### DATA FOR THE TASK ###
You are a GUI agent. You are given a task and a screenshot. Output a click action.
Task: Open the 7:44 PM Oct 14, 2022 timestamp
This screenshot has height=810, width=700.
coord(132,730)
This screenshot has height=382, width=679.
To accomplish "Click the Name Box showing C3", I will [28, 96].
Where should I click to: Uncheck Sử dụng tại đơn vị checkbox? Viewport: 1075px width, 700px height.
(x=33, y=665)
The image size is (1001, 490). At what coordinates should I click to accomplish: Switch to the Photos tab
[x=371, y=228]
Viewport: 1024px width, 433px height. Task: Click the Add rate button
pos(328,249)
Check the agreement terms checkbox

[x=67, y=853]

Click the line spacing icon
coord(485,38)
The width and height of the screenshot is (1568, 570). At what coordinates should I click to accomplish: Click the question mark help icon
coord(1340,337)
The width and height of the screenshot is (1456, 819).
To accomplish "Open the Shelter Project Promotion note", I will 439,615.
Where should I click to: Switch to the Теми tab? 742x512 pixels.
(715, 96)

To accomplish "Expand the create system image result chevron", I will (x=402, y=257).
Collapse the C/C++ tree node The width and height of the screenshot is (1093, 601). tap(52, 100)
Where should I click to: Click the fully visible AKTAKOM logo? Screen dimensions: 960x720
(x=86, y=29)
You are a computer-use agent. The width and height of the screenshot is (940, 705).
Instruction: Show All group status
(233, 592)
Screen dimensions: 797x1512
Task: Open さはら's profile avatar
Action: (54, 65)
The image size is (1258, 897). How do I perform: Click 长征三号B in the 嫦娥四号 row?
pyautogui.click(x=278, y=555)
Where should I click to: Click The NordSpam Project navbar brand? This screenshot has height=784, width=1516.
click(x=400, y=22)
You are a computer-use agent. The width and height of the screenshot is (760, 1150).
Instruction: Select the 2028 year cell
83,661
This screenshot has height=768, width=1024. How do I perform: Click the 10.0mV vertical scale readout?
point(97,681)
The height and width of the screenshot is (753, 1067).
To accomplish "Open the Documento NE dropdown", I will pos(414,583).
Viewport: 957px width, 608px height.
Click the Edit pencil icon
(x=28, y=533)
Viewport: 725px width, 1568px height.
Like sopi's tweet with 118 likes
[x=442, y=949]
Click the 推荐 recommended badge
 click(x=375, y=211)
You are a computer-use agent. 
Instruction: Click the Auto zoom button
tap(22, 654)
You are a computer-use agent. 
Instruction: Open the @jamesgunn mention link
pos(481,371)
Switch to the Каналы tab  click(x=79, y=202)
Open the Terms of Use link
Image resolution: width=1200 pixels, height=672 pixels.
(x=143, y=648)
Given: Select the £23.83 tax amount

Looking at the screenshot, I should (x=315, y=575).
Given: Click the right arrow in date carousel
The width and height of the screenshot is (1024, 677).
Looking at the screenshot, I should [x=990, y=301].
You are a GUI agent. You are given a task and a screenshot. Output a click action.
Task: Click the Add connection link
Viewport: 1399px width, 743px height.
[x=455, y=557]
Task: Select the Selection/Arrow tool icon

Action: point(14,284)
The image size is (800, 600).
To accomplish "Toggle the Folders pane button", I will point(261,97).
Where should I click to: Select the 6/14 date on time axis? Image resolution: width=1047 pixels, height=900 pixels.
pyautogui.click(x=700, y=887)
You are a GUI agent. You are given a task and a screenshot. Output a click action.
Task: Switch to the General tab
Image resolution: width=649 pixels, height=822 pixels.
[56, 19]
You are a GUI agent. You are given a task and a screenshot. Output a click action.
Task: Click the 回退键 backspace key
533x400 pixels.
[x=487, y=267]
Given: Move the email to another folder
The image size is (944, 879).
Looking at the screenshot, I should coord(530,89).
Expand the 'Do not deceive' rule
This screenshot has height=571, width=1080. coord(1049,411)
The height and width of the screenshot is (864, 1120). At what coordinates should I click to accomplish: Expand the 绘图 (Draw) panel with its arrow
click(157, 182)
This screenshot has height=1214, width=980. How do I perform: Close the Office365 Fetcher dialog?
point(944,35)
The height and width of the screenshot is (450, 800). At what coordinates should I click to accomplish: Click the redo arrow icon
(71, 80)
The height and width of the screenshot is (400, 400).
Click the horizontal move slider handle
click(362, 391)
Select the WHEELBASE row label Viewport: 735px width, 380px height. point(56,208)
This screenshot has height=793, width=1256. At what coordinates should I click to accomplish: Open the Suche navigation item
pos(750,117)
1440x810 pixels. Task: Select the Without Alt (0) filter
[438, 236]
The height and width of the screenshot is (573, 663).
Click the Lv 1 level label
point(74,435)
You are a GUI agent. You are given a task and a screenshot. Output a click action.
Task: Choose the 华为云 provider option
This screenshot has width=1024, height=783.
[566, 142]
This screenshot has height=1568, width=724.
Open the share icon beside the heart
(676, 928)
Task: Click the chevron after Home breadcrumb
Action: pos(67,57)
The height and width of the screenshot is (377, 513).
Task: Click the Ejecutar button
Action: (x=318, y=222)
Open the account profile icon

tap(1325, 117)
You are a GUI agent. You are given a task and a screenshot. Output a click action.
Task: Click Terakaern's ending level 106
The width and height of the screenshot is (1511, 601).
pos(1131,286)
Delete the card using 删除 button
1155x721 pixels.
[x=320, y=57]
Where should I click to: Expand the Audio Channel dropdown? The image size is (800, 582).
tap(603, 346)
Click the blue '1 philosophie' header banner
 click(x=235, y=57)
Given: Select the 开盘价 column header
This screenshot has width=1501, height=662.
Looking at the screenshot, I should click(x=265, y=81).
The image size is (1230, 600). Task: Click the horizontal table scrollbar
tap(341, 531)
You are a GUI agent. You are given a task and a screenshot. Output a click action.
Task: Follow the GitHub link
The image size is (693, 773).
###
*EXERCISE:*
Output the records above, each one exactly, with none left out.

*ANSWER AREA:*
You are a GUI agent. You are given a task and a screenshot. Output a click action.
Task: Open the 7:44 PM Oct 14, 2022 timestamp
This screenshot has height=810, width=700.
coord(132,730)
This screenshot has height=382, width=679.
To accomplish "Click the Name Box showing C3", I will [28, 96].
Where should I click to: Uncheck Sử dụng tại đơn vị checkbox? Viewport: 1075px width, 700px height.
(x=33, y=665)
The image size is (1001, 490). At what coordinates should I click to accomplish: Switch to the Photos tab
[x=371, y=228]
Viewport: 1024px width, 433px height. Task: Click the Add rate button
pos(328,249)
Check the agreement terms checkbox

[x=67, y=853]

Click the line spacing icon
coord(485,38)
The width and height of the screenshot is (1568, 570). At what coordinates should I click to accomplish: Click the question mark help icon
coord(1340,337)
The width and height of the screenshot is (1456, 819).
To accomplish "Open the Shelter Project Promotion note", I will 439,615.
Where should I click to: Switch to the Теми tab? 742x512 pixels.
(715, 96)

To accomplish "Expand the create system image result chevron", I will (x=402, y=257).
Collapse the C/C++ tree node The width and height of the screenshot is (1093, 601). tap(52, 100)
Where should I click to: Click the fully visible AKTAKOM logo? Screen dimensions: 960x720
(x=86, y=29)
You are a computer-use agent. The width and height of the screenshot is (940, 705).
Instruction: Show All group status
(233, 592)
Screen dimensions: 797x1512
Task: Open さはら's profile avatar
Action: (54, 65)
The image size is (1258, 897). How do I perform: Click 长征三号B in the 嫦娥四号 row?
pyautogui.click(x=278, y=555)
Where should I click to: Click The NordSpam Project navbar brand? This screenshot has height=784, width=1516.
click(x=400, y=22)
You are a computer-use agent. The width and height of the screenshot is (760, 1150).
Instruction: Select the 2028 year cell
83,661
This screenshot has height=768, width=1024. How do I perform: Click the 10.0mV vertical scale readout?
point(97,681)
The height and width of the screenshot is (753, 1067).
To accomplish "Open the Documento NE dropdown", I will pos(414,583).
Viewport: 957px width, 608px height.
Click the Edit pencil icon
(x=28, y=533)
Viewport: 725px width, 1568px height.
Like sopi's tweet with 118 likes
[x=442, y=949]
Click the 推荐 recommended badge
 click(x=375, y=211)
You are a computer-use agent. 
Instruction: Click the Auto zoom button
tap(22, 654)
You are a computer-use agent. 
Instruction: Open the @jamesgunn mention link
pos(481,371)
Switch to the Каналы tab  click(x=79, y=202)
Open the Terms of Use link
Image resolution: width=1200 pixels, height=672 pixels.
(x=143, y=648)
Given: Select the £23.83 tax amount

Looking at the screenshot, I should (x=315, y=575).
Given: Click the right arrow in date carousel
The width and height of the screenshot is (1024, 677).
Looking at the screenshot, I should [x=990, y=301].
You are a GUI agent. You are given a task and a screenshot. Output a click action.
Task: Click the Add connection link
Viewport: 1399px width, 743px height.
[x=455, y=557]
Task: Select the Selection/Arrow tool icon

Action: point(14,284)
The image size is (800, 600).
To accomplish "Toggle the Folders pane button", I will point(261,97).
Where should I click to: Select the 6/14 date on time axis? Image resolution: width=1047 pixels, height=900 pixels.
pyautogui.click(x=700, y=887)
You are a GUI agent. You are given a task and a screenshot. Output a click action.
Task: Switch to the General tab
Image resolution: width=649 pixels, height=822 pixels.
[56, 19]
You are a GUI agent. You are given a task and a screenshot. Output a click action.
Task: Click the 回退键 backspace key
533x400 pixels.
[x=487, y=267]
Given: Move the email to another folder
The image size is (944, 879).
Looking at the screenshot, I should coord(530,89).
Expand the 'Do not deceive' rule
This screenshot has height=571, width=1080. coord(1049,411)
The height and width of the screenshot is (864, 1120). At what coordinates should I click to accomplish: Expand the 绘图 (Draw) panel with its arrow
click(157, 182)
This screenshot has height=1214, width=980. How do I perform: Close the Office365 Fetcher dialog?
point(944,35)
The height and width of the screenshot is (450, 800). At what coordinates should I click to accomplish: Click the redo arrow icon
(71, 80)
The height and width of the screenshot is (400, 400).
Click the horizontal move slider handle
click(362, 391)
Select the WHEELBASE row label Viewport: 735px width, 380px height. point(56,208)
This screenshot has height=793, width=1256. At what coordinates should I click to accomplish: Open the Suche navigation item
pos(750,117)
1440x810 pixels. Task: Select the Without Alt (0) filter
[438, 236]
The height and width of the screenshot is (573, 663).
Click the Lv 1 level label
point(74,435)
You are a GUI agent. You are given a task and a screenshot. Output a click action.
Task: Choose the 华为云 provider option
This screenshot has width=1024, height=783.
[566, 142]
This screenshot has height=1568, width=724.
Open the share icon beside the heart
(676, 928)
Task: Click the chevron after Home breadcrumb
Action: pos(67,57)
The height and width of the screenshot is (377, 513).
Task: Click the Ejecutar button
Action: (x=318, y=222)
Open the account profile icon

tap(1325, 117)
You are a GUI agent. You are given a task and a screenshot. Output a click action.
Task: Click Terakaern's ending level 106
The width and height of the screenshot is (1511, 601).
pos(1131,286)
Delete the card using 删除 button
1155x721 pixels.
[x=320, y=57]
Where should I click to: Expand the Audio Channel dropdown? The image size is (800, 582).
tap(603, 346)
Click the blue '1 philosophie' header banner
 click(x=235, y=57)
Given: Select the 开盘价 column header
This screenshot has width=1501, height=662.
Looking at the screenshot, I should click(x=265, y=81).
The image size is (1230, 600). Task: Click the horizontal table scrollbar
tap(341, 531)
You are a GUI agent. You are given a task and a screenshot. Output a click action.
Task: Follow the GitHub link
The image size is (693, 773).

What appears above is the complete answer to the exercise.